Hanover Freshman A Worldwide Success

Hanover’s Kotaro Horiuchi plays against Lebanon’s Max Reed last month in Lebanon. Only a freshman, Horiuchi is the Marauders’ No. 1 singles player. (Valley News - Libby March)

Hanover’s Kotaro Horiuchi plays against Lebanon’s Max Reed last month in Lebanon. Only a freshman, Horiuchi is the Marauders’ No. 1 singles player. (Valley News - Libby March) Purchase photo reprints »

Norwich — Born in Boston before moving to Australia and later Hanover, Kotaro Horiuchi has covered a lot of ground in his 15 years. For the Hanover High boys tennis team, the No. 1 singles ace’s shots do the same thing.

Undefeated as a freshman for the equally unbeaten Marauders this season, Horiuchi entered his rookie high school season having already made quite an impact in upper-level youth tennis circuits in both hemispheres. While spending nine years of his youth in Canberra, Australia, Horiuchi was the top-ranked player in his age group in his home state, the Australian Capital Territory, when he came stateside last summer.

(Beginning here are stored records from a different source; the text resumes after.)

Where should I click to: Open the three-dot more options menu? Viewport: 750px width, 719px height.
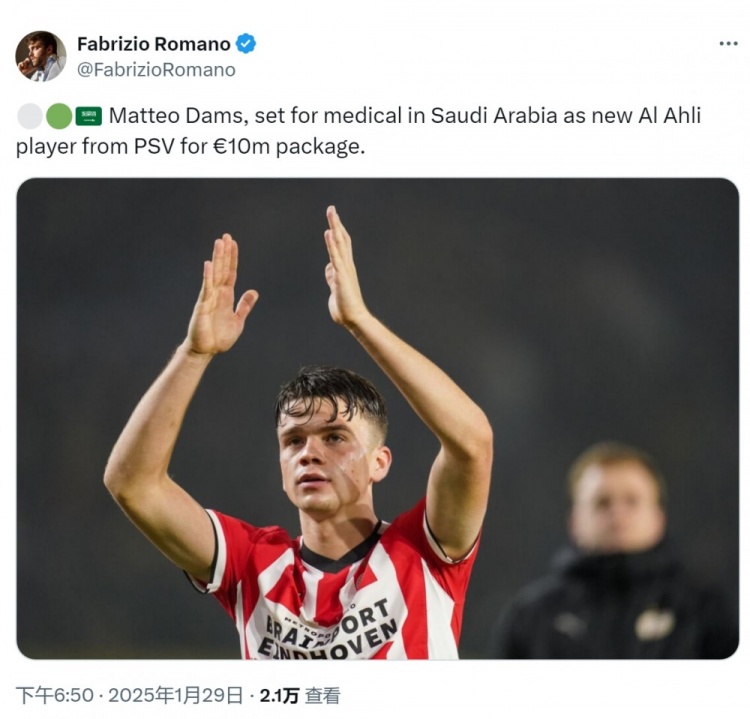point(728,44)
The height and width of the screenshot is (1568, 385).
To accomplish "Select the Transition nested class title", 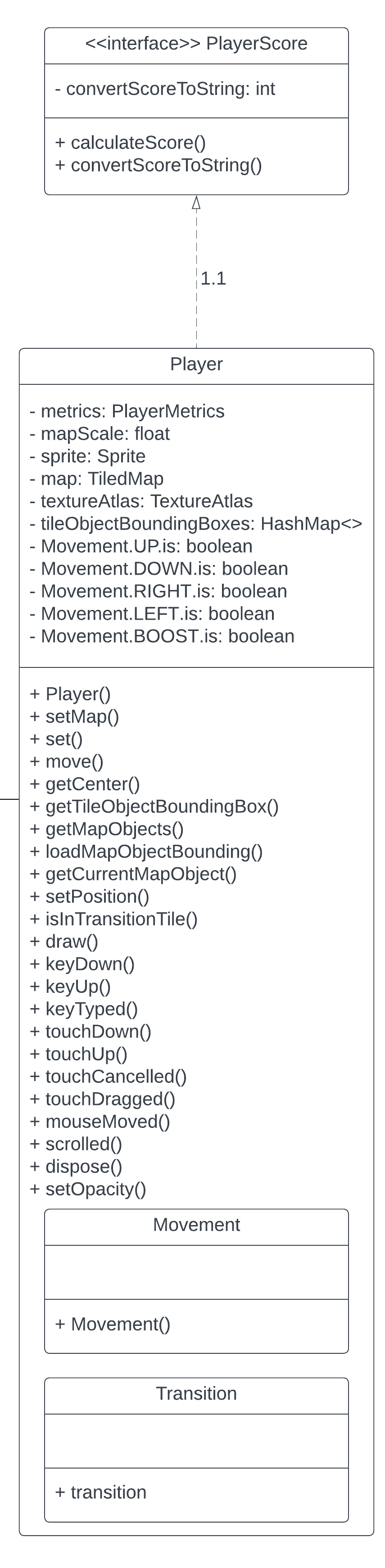I will (196, 1393).
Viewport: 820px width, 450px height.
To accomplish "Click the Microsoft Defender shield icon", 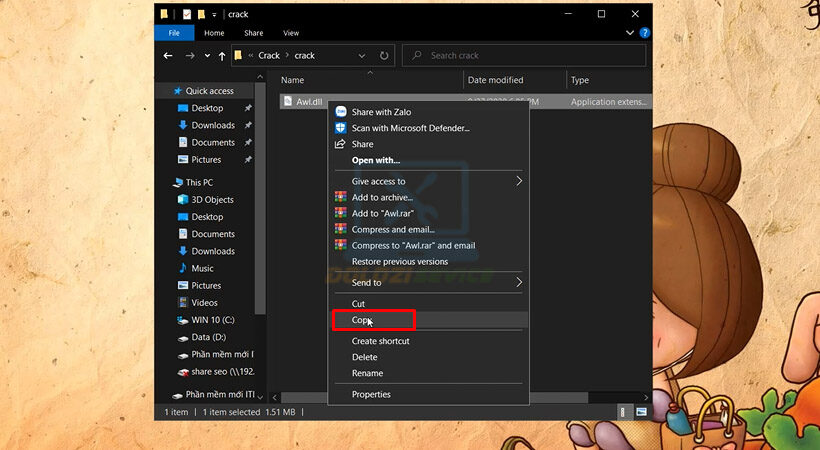I will point(341,128).
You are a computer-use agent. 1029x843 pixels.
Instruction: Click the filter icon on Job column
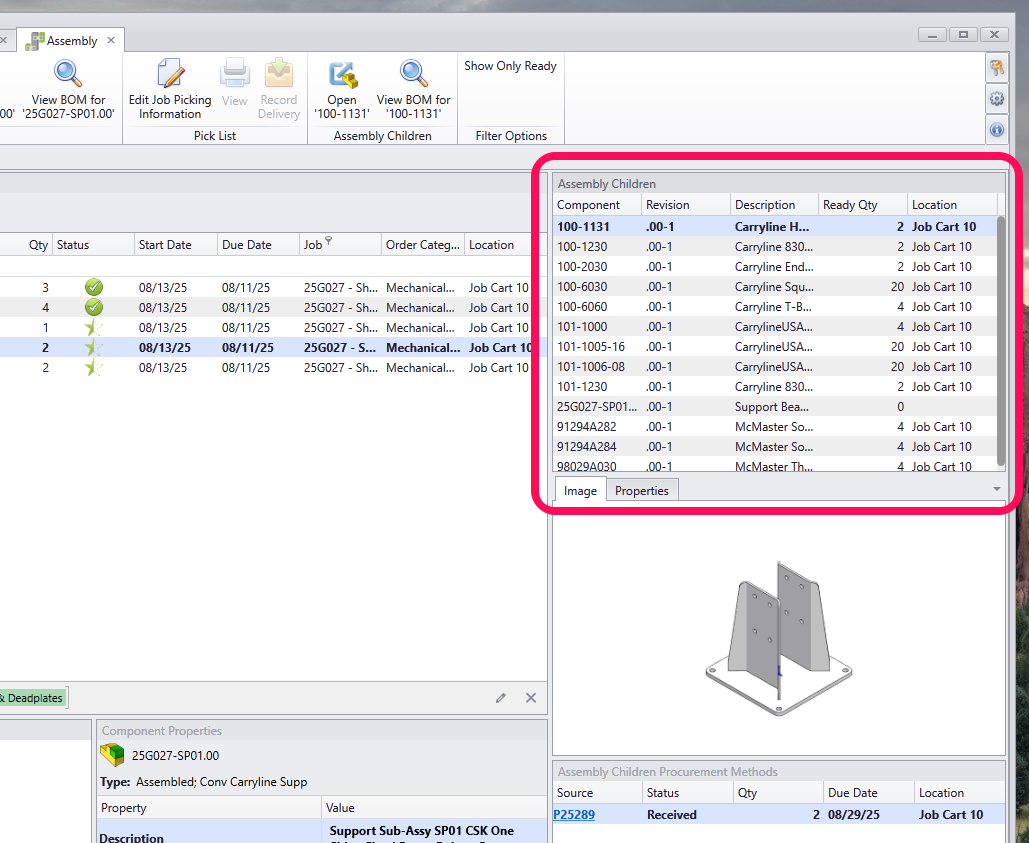(329, 242)
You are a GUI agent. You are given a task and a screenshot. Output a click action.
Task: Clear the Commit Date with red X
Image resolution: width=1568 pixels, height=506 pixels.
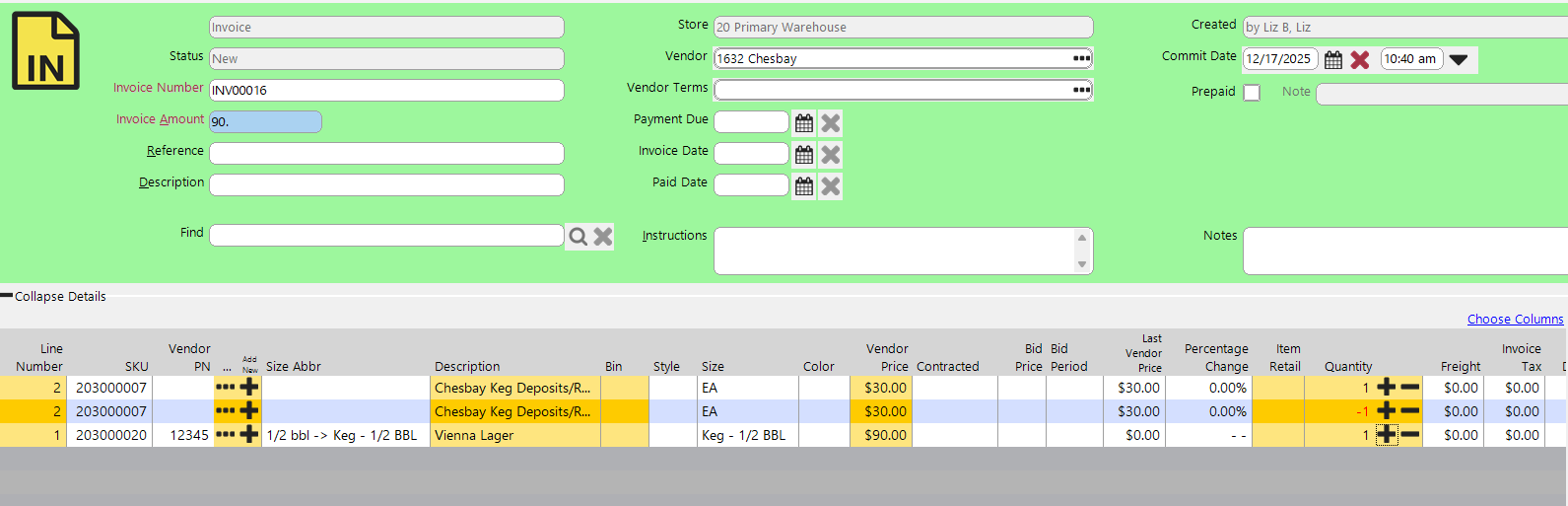point(1360,60)
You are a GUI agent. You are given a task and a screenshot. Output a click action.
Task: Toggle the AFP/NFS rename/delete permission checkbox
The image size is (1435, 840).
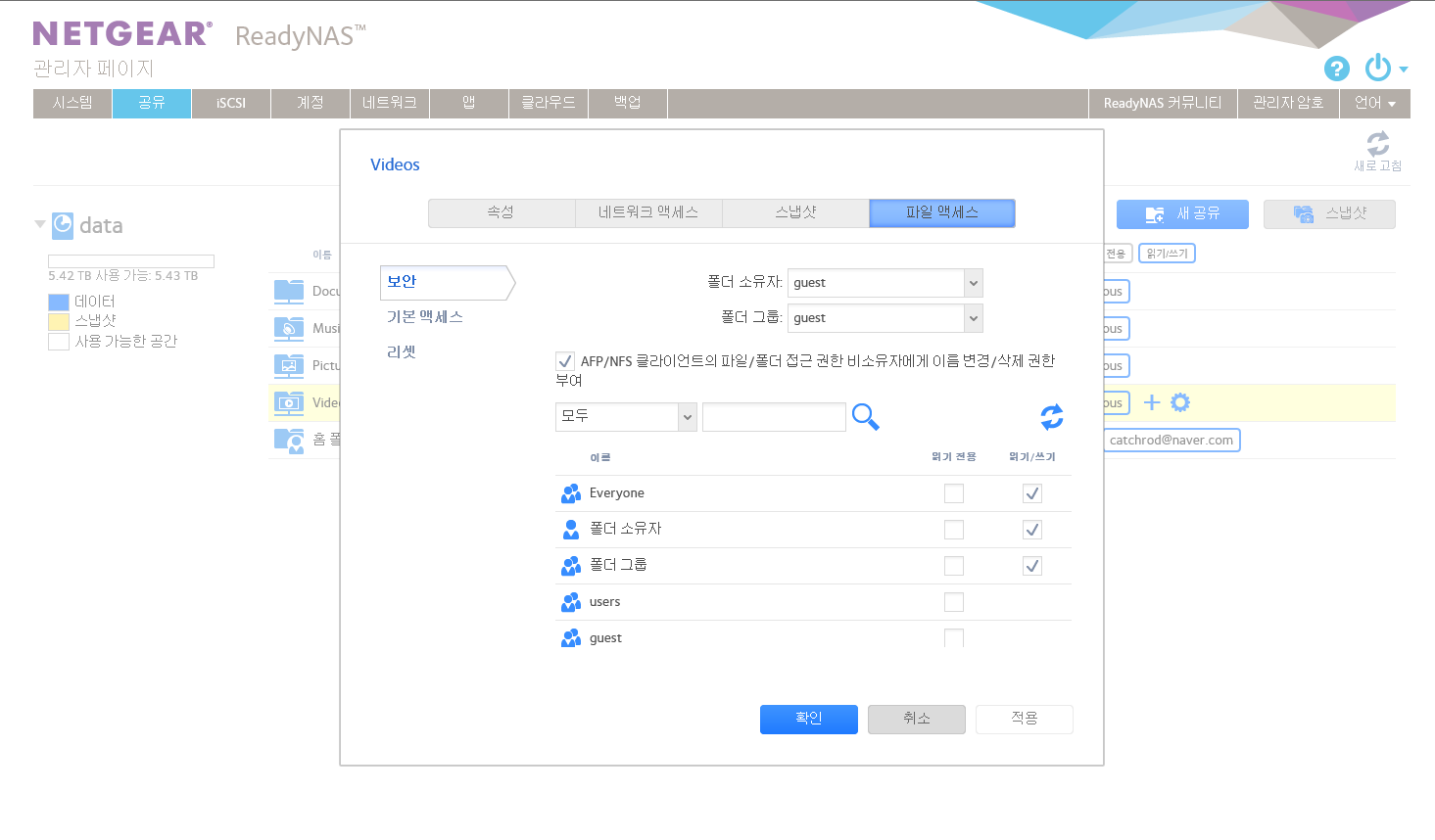coord(565,361)
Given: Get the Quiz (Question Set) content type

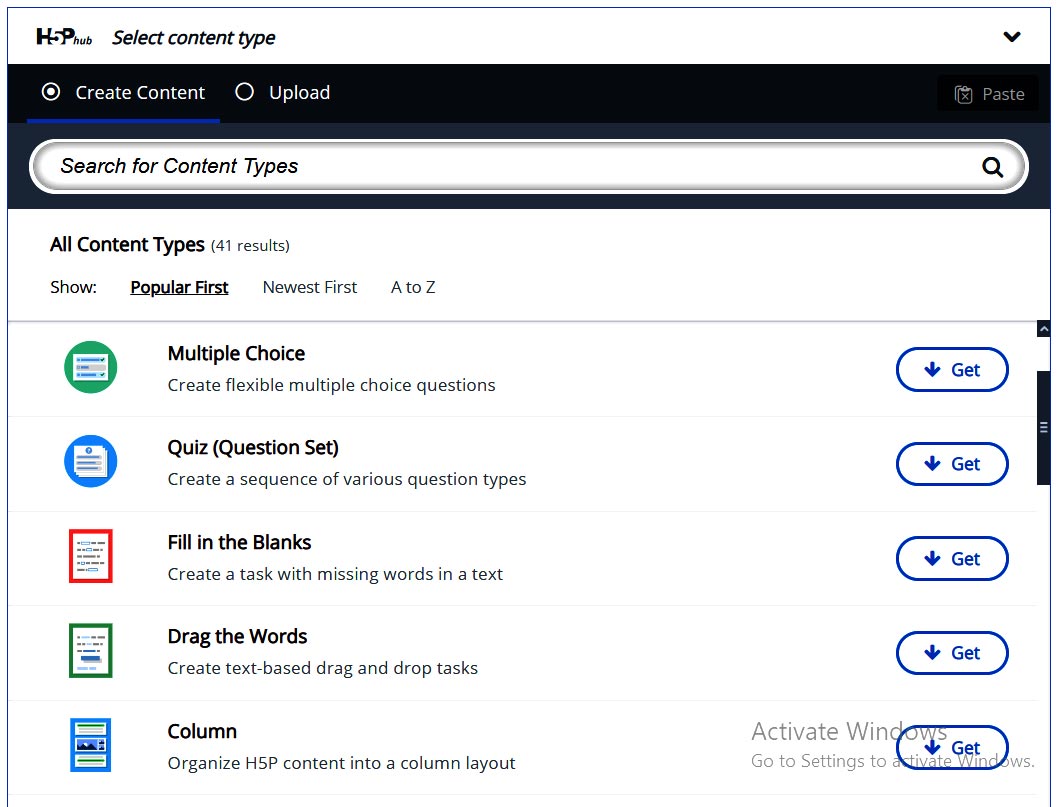Looking at the screenshot, I should 951,464.
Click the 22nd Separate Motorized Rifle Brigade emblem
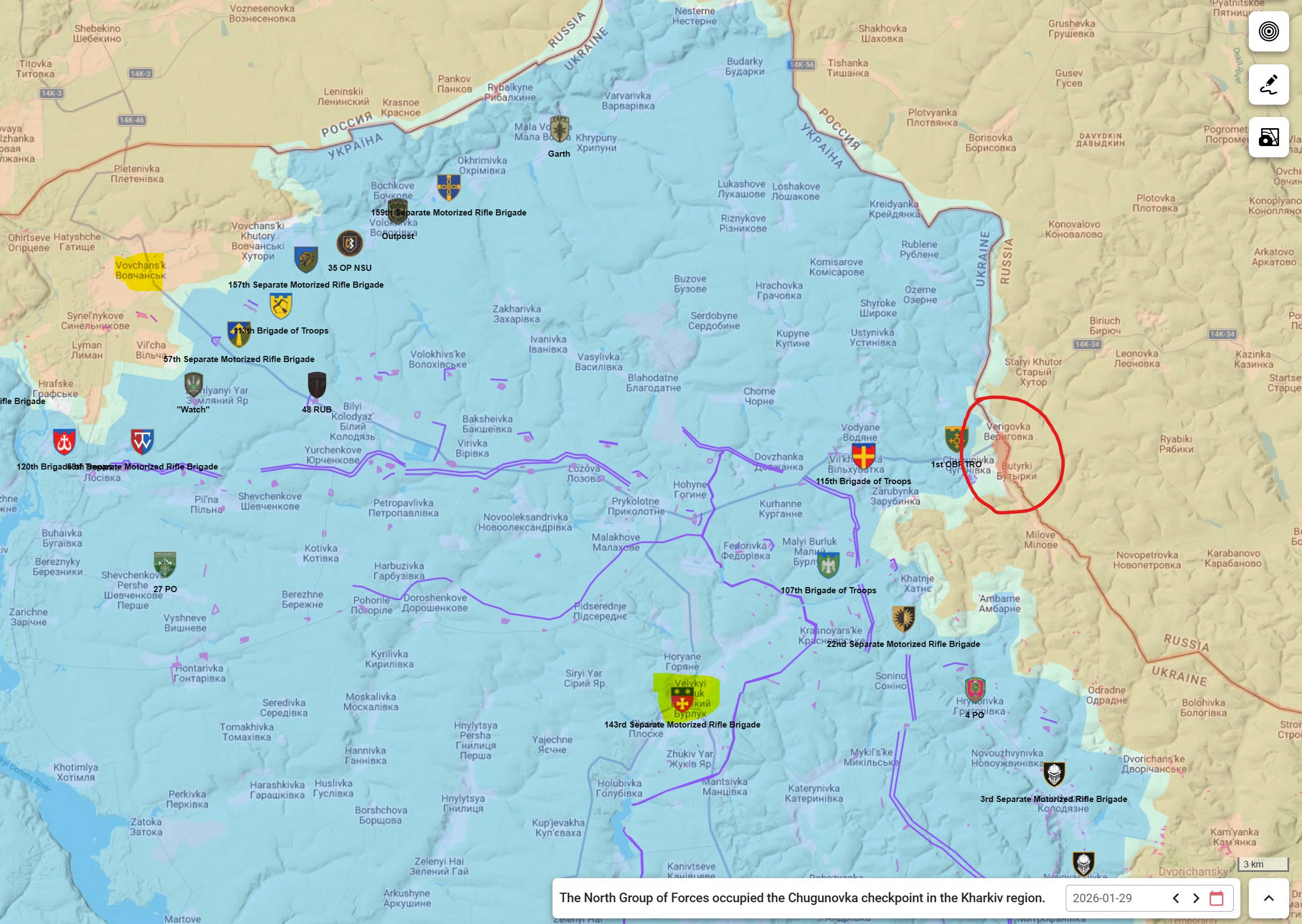Image resolution: width=1302 pixels, height=924 pixels. tap(903, 618)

He hasn’t relented on this side of the planet, contending in USTA tournaments and currently ranked as the top New Hampshire freshman — and No. 7 in New England — by the Tennis Recruiting Network. Horiuchi is also the USTA’s 23rd-ranked U16 singles talent in the region.

Unbeaten in both singles and doubles play for the Marauders — the latter while partnering with Christian Mueller — Horiuchi is expected to challenge Londonderry’s Harrison Max, Bedford’s McKinley Grimes and Concord’s Greg Cistulli, all seniors, at the upcoming NHIAA individual championship tournament. He’d be Hanover’s first individual champion since Tyler Anderson in 2006, and Marauder coach Mark Lewis thinks Horiuchi has a good shot.

“He’s an all-court player,” Lewis said during yesterday’s practice at Huntley Meadows, where the second-ranked Marauders were preparing to face No. 3 Lebanon in this afternoon’s Division II semifinals. “He’s not a guy who hangs around by the baseline. He plays the net, slices the ball and changes speeds. ... He’s just on a different level than almost everyone else in New Hampshire. There are a couple seniors who can play with him, but that’s it.”

Mueller, a senior who spent his first two years of high school playing for Northfield-Mount Hermon in the New England Prep School Athletic Conference, said it’s hard to find a freshman of Horiuchi’s caliber at any level.

“He’s pretty unbelievable to watch, because of his court awareness and intelligence,” Mueller said. “He’s incredibly smart and quick.”

He’s got power, too, using high-velocity shots to set up easy return volleys for Mueller in doubles play. At singles, Horiuchi thrives on unpredictable placement to keep opponents guessing — and frustrated.

“There more you hit it where they don’t expect it, the angrier they get and that plays to your advantage,” said Horiuchi, whose father, Yusaku, is a professor at Dartmouth College. “The stronger the opponent, the less frustrated they get, and that’s when it becomes a game of power.”

Horiuchi is but one piece of a dominant Hanover team that is 15-0 while outscoring opponents in aggregate matches, 113-2. The Marauders’ only pair of losses came when non-starters were inserted against Bishop Brady and Coe-Brown early in the season, and even those setbacks were of the 9-8, tiebreaker variety.

With a strong mix of upperclassmen and youth, Mueller, fellow seniors Brendan Barth and Sandy Yu, freshman Henry Pletcher and sophomore Jackson Greenspan are all undefeated in singles play, with all but Greenspan perfect in doubles.

Lewis, the River Valley Club tennis director and fourth-year Hanover coach, has called this year’s team the most talented he’s coached and the deepest in any New Hampshire division this season.

Even Lewis is surprised that none of his starters have suffered a singles loss all year.

“It’s not something you ever expect, just because there are so many (variables) in tennis,” he said. “Kids play sick, have off days, the weather can be a factor. There are just all kinds of things that can come up.”

After losing in the final to Bedford each of the last two years, last year by a single match, Lewis said anything but a state championship this season would be a disappointment. Hanover’s last title came in 2009, its fourth in six years.

With the Bulldogs now playing in D-I, Hanover’s biggest obstacle figures to be top-ranked Portsmouth (15-0), which the Marauders didn’t face in the regular season. The Clippers take on No. 5 Oyster River in the semis today after beating eighth-ranked Hollis-Brookline in Tuesday’s quarters.

“(Portsmouth has) a good No. 1 (Iani Stamenov), and I’m sure they feel they’re pretty deep,” said Lewis said. “It’ll be a challenge for us.”

The Marauders will have to first take care of No. 3 Lebanon at either Storrs Pond Recreation Area (weather permitting) or Dartmouth College’s Boss Tennis Center this afternoon. Hanover beat the Raiders 9-0 twice in the regular season, including the finale at home eight days ago.